The 7 C’s of Social Media by Dose of Digital
- Communication (public relations)
- Cause support (philanthropy)
- Contests (game metric)
- Collaboration (thought leadership)
- Connecting others (networking)
- Customer service (listening)
- Community building (loyalty)
Reputation Management Tools
- Go on the offensive by having your own web presence.
- Buy your own domain name at GoDaddy. Domains average about $11 per year. If you buy more than one year, it gets cheaper (buying in bulk savings).
- Start writing your own blog (it’s free!) using Blogger or WordPress. There are others. Just start writing, posting, and putting your words out there.
- Set up Google Alerts to be aware of your name (or Twitter handle or blog URL etc.) when it appears on the web.
Examples of What Can Be Done With *Simple* Tools
- Pen & Paper. William Shakespeare did alright with these tools.
- Screwdriver. Build a house, a car, a robot, a spacestation. Just a screwdriver? I think not.
- Web Presence. A little website by the name of WikiLeaks was able to make web presence go from inconsequential to shaking the walls of governments around the globe.
- Blog. Mark Zuckerberg wrote a blog while he wrote the code for the original version of Facebook. It’s now considered historical record.
- Facebook. A great way to connect with friends, family, customers, and supporters of your cause or organization. Some dismiss it as silly and a waste of time but what if it aids in a revolution?
- Twitter. Yet another tool that people accuse of being a waste of time.
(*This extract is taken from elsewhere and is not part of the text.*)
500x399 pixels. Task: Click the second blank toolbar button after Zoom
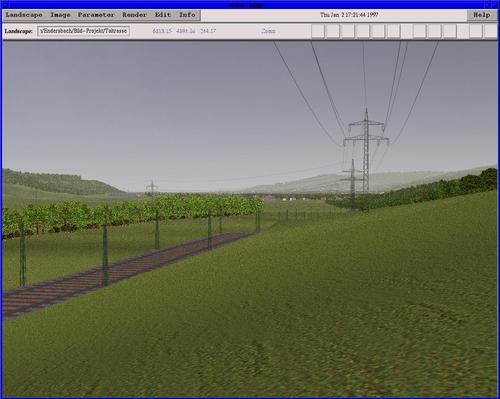pos(333,31)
I see it as a way to learn, connect, grown, stay informed, and be at the cusp of everchanging news. The new term to know? Citizen Journalism.
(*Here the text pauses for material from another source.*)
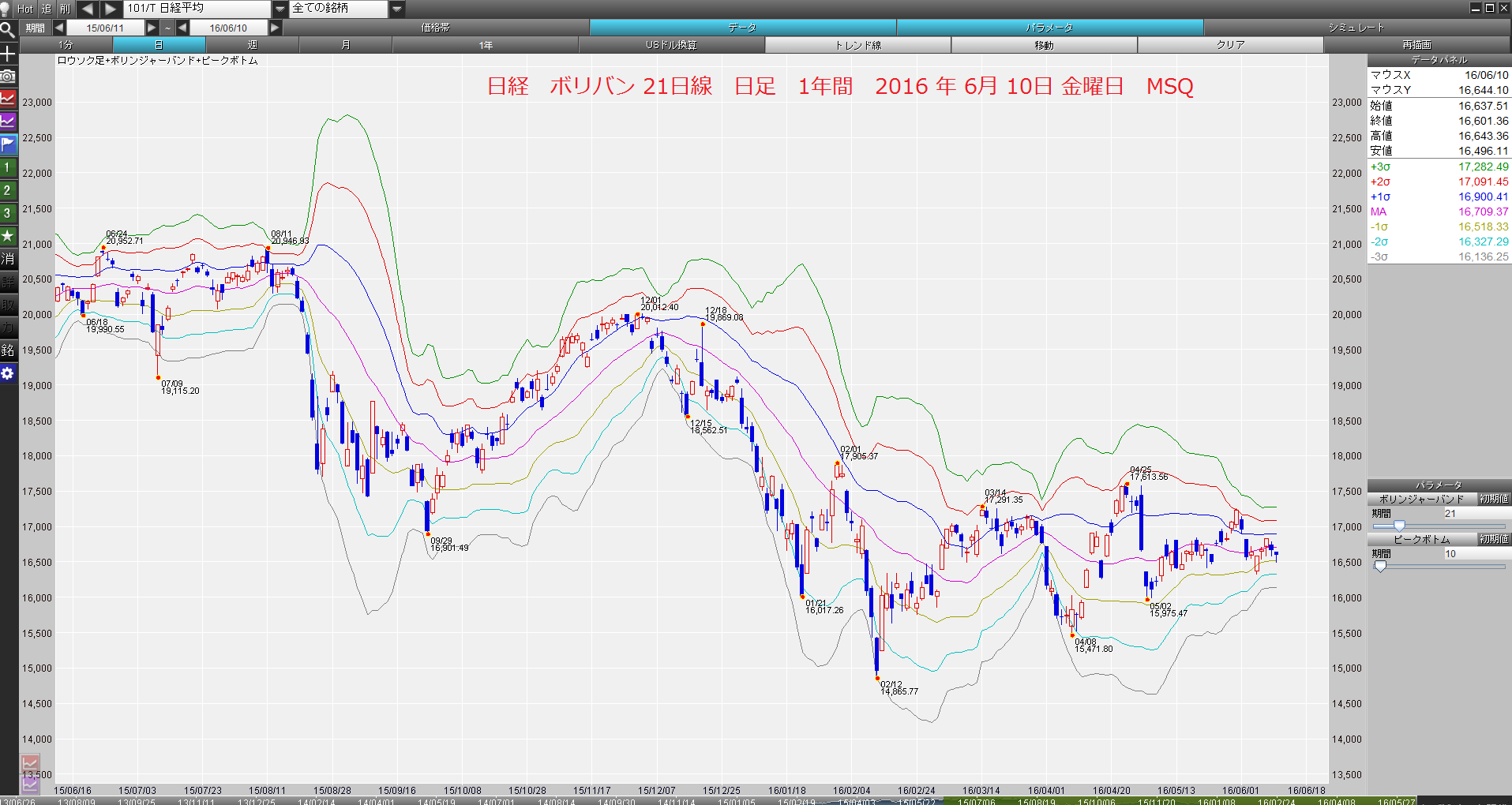1512x805 pixels.
Task: Click the magnifier search icon
Action: click(x=8, y=31)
- Kinect. On the surface it’s a game. But technologists and designers are barely wrapping their brains around what this new application can do for us.
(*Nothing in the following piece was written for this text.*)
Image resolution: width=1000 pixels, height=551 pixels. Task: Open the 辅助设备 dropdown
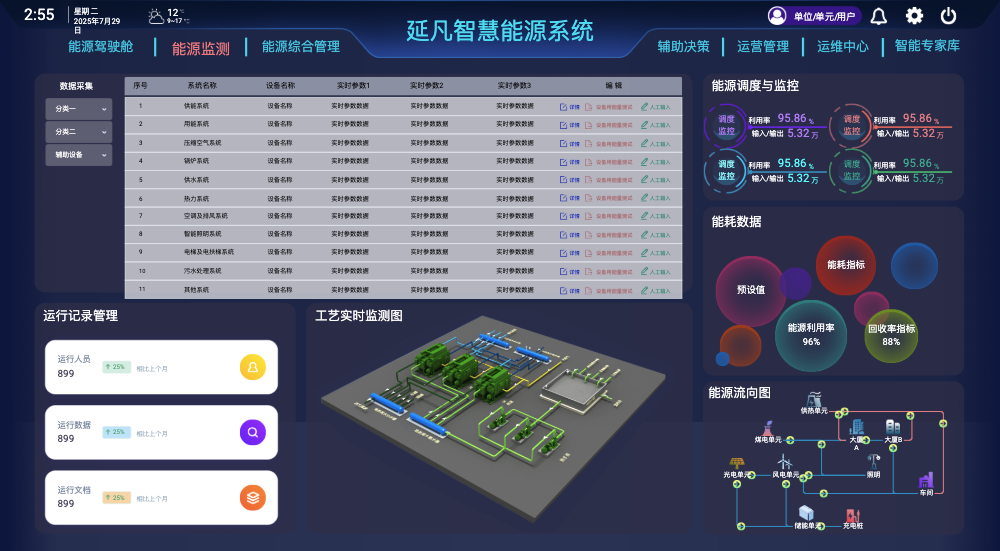point(78,155)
- YouTube. This is the video search engine owned by Google. The power of video simply can’t be denied. Capture what is happening, post, and expose it to the world (literally). Video can change everything. (See Aimee Mullin’s video on TED.com)
What do you see that needs to be changed? What kind of a difference can you make in your community. What *simple* tool can you take advantage of? Just think of the possibilities.
AVG, an internet security company, did a study and it turns out that 92% of US children have a digital footprint….before they are two years old.
About once a week I say out loud that I am grateful I had my daughter before Facebook went mainstream. I was using Myspace when she was a baby but that environment wasn’t really about family. I just know that I would’ve uploaded a ridiculous amount of pictures and been an “over sharer” (that’s NOT a veiled dig at anyone I know!). The reason I joined Facebook originally was to keep up to date with a girlfriend that moved to rural Canada. I had to wait for it to leave the university system so I could join to see pictures and videos she posted. I feel like I watched her son grow up via social networking. Due to our distance, there’s no other way we could’ve shared that much. [Article about Lance Armstrong's unborn child's Twitter account.]
My husband is on the opposite side of the social spectrum from me and has a higher level of privacy requirements than do I. Every time I post a picture or make a comment about my really really personal life, I think to myself, “What would Dan do?” (and I think of the WWJD bracelets ). Bottom line is I have a little girl and a family to consider. It’s not always about me. Sometimes it’s about prudence and safety. I don’t want to lose sight of the reason I use Facebook and other tools, to connect more deeply and regularly with my family and friends.
We are all looking to find a balance. Just remember…you are the guardian of your child’s reputation and name until they can screw it up for themselves.